## SET TASK
Pull out every line below that contains the word "should", and copy each one.

##### EXERCISE INPUTS

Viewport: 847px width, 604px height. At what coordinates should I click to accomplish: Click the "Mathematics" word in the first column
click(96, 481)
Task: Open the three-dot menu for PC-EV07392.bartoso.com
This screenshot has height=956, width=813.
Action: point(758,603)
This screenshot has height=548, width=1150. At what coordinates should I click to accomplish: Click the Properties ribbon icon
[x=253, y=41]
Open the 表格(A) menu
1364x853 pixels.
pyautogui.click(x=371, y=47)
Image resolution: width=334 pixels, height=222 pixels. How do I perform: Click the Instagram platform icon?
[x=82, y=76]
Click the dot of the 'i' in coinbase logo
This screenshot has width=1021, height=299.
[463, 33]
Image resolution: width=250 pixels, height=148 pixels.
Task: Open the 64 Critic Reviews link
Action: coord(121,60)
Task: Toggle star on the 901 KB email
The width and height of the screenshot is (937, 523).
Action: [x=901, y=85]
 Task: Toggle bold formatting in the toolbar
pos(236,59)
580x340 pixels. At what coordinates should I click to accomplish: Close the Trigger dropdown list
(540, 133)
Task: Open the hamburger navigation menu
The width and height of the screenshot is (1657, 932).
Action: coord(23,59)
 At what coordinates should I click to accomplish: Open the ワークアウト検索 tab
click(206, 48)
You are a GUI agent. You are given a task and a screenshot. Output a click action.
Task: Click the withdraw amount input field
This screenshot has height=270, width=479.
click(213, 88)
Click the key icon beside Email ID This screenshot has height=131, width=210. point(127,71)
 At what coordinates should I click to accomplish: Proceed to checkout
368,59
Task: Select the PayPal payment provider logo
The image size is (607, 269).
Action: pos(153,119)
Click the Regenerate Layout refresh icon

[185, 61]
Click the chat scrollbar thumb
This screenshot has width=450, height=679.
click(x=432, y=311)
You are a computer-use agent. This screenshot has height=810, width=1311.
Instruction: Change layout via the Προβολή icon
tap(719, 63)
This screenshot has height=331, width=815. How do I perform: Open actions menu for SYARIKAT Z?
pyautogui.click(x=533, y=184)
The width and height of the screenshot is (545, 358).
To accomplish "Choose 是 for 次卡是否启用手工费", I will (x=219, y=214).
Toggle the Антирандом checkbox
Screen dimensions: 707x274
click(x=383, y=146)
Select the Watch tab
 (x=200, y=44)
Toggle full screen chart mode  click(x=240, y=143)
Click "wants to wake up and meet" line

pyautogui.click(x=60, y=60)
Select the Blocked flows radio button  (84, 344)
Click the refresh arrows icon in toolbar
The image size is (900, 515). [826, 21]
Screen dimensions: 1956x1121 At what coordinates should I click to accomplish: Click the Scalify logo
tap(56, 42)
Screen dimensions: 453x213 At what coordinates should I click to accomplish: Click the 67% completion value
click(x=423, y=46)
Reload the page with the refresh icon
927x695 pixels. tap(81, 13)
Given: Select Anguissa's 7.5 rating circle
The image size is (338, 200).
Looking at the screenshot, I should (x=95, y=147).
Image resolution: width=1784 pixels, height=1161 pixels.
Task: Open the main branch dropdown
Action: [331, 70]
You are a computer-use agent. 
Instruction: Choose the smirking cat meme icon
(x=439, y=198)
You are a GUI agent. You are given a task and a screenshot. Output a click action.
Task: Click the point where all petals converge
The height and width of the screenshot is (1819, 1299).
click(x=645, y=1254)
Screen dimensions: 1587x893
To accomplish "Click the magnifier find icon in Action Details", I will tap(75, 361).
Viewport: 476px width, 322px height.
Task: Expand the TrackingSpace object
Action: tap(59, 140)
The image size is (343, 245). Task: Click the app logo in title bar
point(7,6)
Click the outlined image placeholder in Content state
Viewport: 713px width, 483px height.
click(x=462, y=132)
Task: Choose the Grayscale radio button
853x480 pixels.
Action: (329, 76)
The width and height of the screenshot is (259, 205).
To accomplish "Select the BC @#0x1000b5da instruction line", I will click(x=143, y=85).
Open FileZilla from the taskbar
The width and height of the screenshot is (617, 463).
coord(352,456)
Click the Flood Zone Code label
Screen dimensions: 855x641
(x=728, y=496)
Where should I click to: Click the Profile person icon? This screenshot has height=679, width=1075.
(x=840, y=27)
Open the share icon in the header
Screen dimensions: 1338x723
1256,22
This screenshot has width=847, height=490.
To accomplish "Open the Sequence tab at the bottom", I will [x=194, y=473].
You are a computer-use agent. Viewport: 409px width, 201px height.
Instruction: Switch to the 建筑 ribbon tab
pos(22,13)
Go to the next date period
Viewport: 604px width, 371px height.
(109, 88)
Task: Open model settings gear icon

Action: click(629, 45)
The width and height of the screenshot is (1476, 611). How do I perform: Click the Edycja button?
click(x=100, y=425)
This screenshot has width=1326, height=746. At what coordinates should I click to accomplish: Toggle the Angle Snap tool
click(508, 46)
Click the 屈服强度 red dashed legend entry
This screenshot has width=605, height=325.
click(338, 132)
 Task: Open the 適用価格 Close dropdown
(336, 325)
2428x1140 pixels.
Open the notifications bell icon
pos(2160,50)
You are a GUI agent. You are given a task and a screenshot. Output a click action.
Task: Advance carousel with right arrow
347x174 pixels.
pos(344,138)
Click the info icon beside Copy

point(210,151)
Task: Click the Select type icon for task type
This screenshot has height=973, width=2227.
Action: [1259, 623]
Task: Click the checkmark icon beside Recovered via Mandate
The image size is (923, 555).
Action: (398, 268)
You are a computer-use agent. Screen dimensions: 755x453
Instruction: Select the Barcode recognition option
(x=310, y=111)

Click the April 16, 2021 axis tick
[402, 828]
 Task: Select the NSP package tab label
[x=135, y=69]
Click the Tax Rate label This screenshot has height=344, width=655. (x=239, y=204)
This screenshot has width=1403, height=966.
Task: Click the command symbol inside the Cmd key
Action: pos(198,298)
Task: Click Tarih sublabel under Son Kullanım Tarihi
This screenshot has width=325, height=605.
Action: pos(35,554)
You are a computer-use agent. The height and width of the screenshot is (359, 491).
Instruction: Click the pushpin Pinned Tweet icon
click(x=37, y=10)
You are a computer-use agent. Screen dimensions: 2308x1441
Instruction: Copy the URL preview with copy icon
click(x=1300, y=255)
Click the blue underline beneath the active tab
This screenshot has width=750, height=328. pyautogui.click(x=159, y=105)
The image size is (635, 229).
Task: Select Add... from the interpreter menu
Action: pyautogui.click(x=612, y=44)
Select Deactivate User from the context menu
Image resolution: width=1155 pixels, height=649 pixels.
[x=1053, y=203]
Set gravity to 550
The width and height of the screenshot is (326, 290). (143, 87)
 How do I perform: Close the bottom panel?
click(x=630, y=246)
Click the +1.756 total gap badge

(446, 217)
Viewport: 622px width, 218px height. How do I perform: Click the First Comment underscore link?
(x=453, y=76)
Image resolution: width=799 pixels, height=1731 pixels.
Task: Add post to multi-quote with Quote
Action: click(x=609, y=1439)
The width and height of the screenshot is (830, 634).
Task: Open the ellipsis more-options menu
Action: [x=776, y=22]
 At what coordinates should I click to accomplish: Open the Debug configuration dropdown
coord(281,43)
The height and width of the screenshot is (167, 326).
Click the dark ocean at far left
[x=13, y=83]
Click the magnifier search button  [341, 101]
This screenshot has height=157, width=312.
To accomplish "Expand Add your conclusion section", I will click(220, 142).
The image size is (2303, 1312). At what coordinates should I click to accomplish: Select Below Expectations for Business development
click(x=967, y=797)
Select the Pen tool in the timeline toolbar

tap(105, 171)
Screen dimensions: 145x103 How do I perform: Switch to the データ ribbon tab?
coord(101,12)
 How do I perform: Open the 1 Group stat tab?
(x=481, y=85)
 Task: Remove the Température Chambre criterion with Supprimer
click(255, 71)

##########

## ANSWER TO THE TASK
Viewport: 847px width, 604px height. At what coordinates should I click to accomplish: Click the "Mathematics" word in the first column
This screenshot has height=548, width=1150. At what coordinates should I click to accomplish: Click the Properties ribbon icon
580x340 pixels. At what coordinates should I click to accomplish: Close the Trigger dropdown list
 At what coordinates should I click to accomplish: Open the ワークアウト検索 tab
 At what coordinates should I click to accomplish: Proceed to checkout
Screen dimensions: 1956x1121 At what coordinates should I click to accomplish: Click the Scalify logo
Screen dimensions: 453x213 At what coordinates should I click to accomplish: Click the 67% completion value
Looking at the screenshot, I should (x=95, y=147).
Where should I click to: Click the Profile person icon? This screenshot has height=679, width=1075.
This screenshot has width=1326, height=746. At what coordinates should I click to accomplish: Toggle the Angle Snap tool
 At what coordinates should I click to accomplish: Open the Debug configuration dropdown
The image size is (2303, 1312). At what coordinates should I click to accomplish: Select Below Expectations for Business development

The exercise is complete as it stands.